533 def compute_backslash_indent(self): 
557 if level:  # always true
562 elif ch == '#':  # never true, hence break never executed

@csabella
Copy link
Contributor Author

For the coverage, I couldn't figure out how to get that last call to is_char_in_string to return false if the previous returns had been true. From the comments, the idea of the extra loop is to allow the colorizer to catch up; meaning, on the first call it might be true, but a few milliseconds later it might be false, even calling on the same string and index. Since is_char_in_string is a function call passed to find_good_parse_start, the value returned would have to be non-deterministic. I thought of having the function flip itself after the first 5 tries (to get through the for loop) and, with a side effect, that could probably be done. I just didn't know if that was the right approach.

@terryjreedy
Copy link
Member

I won't push anything tonight. I spent most of my time understanding the parse attribute initialization 'bug' and opening a follow-up issue. In part, I wanted to know if it could lead to buggy certain types of input.

@terryjreedy
Copy link
Member

OK, reviewing again. I will try to not get sidetracked by possible code changes.

Copy link
Member

@terryjreedy terryjreedy left a comment

Choose a reason for hiding this comment

The reason will be displayed to describe this comment to others. Learn more.

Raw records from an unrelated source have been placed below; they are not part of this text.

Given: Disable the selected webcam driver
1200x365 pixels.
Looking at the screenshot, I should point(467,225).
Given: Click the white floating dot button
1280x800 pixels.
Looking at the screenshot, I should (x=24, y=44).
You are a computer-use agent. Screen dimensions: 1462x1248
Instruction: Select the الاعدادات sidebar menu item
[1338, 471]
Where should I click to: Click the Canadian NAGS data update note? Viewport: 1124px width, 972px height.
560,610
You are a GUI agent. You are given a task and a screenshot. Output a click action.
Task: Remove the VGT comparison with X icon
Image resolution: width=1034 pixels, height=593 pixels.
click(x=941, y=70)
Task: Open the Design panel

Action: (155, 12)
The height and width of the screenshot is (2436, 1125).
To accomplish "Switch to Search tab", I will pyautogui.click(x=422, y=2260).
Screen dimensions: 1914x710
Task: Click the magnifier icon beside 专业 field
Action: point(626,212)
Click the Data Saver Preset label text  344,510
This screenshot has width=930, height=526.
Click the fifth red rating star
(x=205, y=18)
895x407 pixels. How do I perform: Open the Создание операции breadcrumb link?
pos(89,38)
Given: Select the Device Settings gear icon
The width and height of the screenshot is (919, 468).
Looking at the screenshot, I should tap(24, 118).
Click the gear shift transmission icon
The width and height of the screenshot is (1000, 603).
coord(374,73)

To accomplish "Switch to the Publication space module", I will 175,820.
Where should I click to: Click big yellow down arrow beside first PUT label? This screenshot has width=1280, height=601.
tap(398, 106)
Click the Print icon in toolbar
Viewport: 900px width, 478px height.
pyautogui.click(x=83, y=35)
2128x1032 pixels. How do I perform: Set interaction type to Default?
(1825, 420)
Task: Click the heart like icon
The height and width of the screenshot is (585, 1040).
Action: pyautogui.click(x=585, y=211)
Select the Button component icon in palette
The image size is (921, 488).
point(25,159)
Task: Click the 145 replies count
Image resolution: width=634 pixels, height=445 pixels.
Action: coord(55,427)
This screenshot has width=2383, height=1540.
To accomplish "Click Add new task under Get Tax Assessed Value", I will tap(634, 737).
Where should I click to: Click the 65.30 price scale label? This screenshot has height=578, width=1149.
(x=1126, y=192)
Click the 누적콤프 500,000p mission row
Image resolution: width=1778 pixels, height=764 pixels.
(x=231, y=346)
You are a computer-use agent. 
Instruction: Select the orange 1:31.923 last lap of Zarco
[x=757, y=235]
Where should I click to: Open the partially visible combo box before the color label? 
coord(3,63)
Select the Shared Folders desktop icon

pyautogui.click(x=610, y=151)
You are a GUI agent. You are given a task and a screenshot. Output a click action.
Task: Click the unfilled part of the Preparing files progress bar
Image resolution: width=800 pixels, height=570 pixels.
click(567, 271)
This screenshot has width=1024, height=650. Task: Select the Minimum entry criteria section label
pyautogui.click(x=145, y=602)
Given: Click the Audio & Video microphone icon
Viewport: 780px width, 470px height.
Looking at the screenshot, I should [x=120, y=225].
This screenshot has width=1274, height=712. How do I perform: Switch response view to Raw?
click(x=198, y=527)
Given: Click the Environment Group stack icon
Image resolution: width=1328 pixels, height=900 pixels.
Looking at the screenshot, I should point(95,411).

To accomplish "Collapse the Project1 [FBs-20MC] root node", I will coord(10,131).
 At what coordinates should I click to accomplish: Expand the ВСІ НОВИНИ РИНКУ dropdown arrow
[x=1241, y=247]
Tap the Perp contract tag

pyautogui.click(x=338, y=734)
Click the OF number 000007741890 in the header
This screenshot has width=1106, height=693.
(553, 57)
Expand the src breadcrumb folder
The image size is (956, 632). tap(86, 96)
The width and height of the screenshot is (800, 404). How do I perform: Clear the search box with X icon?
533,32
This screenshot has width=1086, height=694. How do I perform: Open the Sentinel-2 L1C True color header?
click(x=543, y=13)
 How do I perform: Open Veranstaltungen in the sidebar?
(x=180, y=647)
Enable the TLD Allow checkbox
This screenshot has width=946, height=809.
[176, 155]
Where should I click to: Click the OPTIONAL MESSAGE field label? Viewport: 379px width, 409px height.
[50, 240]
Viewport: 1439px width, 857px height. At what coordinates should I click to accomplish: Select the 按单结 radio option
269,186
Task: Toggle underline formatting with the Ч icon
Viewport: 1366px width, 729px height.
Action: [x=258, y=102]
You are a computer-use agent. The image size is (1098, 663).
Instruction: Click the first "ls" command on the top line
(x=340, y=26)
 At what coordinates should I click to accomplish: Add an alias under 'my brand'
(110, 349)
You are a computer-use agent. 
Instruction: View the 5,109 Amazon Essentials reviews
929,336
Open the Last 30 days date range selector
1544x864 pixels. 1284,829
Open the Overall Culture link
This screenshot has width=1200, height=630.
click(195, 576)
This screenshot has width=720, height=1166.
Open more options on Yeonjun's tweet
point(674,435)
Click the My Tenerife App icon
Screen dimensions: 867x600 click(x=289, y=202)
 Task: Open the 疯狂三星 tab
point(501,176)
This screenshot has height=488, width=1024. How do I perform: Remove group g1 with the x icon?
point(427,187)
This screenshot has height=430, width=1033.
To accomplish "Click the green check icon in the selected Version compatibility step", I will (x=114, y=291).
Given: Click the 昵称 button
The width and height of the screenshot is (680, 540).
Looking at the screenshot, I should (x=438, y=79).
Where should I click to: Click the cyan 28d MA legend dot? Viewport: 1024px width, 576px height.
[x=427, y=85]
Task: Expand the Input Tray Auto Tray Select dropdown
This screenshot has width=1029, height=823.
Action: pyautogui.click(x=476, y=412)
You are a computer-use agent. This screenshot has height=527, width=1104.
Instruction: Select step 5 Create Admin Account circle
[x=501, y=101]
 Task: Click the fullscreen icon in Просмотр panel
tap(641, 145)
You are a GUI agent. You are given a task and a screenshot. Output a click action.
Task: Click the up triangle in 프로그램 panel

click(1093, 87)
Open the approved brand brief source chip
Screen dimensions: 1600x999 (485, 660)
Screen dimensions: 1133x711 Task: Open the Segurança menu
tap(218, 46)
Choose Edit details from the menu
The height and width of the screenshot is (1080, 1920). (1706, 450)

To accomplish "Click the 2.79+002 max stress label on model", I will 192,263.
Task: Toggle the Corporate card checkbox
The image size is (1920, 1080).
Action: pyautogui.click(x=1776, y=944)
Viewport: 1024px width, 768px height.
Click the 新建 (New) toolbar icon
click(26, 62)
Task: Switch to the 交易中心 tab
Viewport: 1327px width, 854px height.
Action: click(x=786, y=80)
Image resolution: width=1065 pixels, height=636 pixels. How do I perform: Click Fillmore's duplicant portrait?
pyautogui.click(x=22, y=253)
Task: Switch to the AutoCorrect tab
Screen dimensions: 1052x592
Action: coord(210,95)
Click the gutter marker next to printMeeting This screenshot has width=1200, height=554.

I am mostly ready to merge this and move on to editing pyparse But I would like answer to #nospace puzzle if you have one, even if I merge first.

eq(start(is_char_in_string=lambda index: index >= 44), 33)
# If everything before the 'def' is in a string, then returns None.
# The non-continuation def line returns 44 (see below).
eq(start(is_char_in_string=lambda index: index < 44), None)
Copy link
Member

Choose a reason for hiding this comment

The reason will be displayed to describe this comment to others. Learn more.

Since 44 < 44 is False, this strikes me as a bug, though I do not yet see why None rather than 44 is returned.

Copy link
Contributor Author

Choose a reason for hiding this comment

The reason will be displayed to describe this comment to others. Learn more.

In the tries for loop, the first thing it does is rfind for ':\n', so in this example, that's the end of the def statement (pos 109). It then finds the start of the line as rfind('\n'), which does not return the start of the line that actually has the def on it (it returns pos 70 instead of 44). _synchre doesn't find a keyword, so it gets ready to loop again. On the next loop, it again does rfind for ':\n', which is the end of the class statement. But the class statement is in a string (pos 33), so that's no good. This means it enters if pos is None:. Since that invokes _synchre from the beginning of the string, it again finds class and again rejects it.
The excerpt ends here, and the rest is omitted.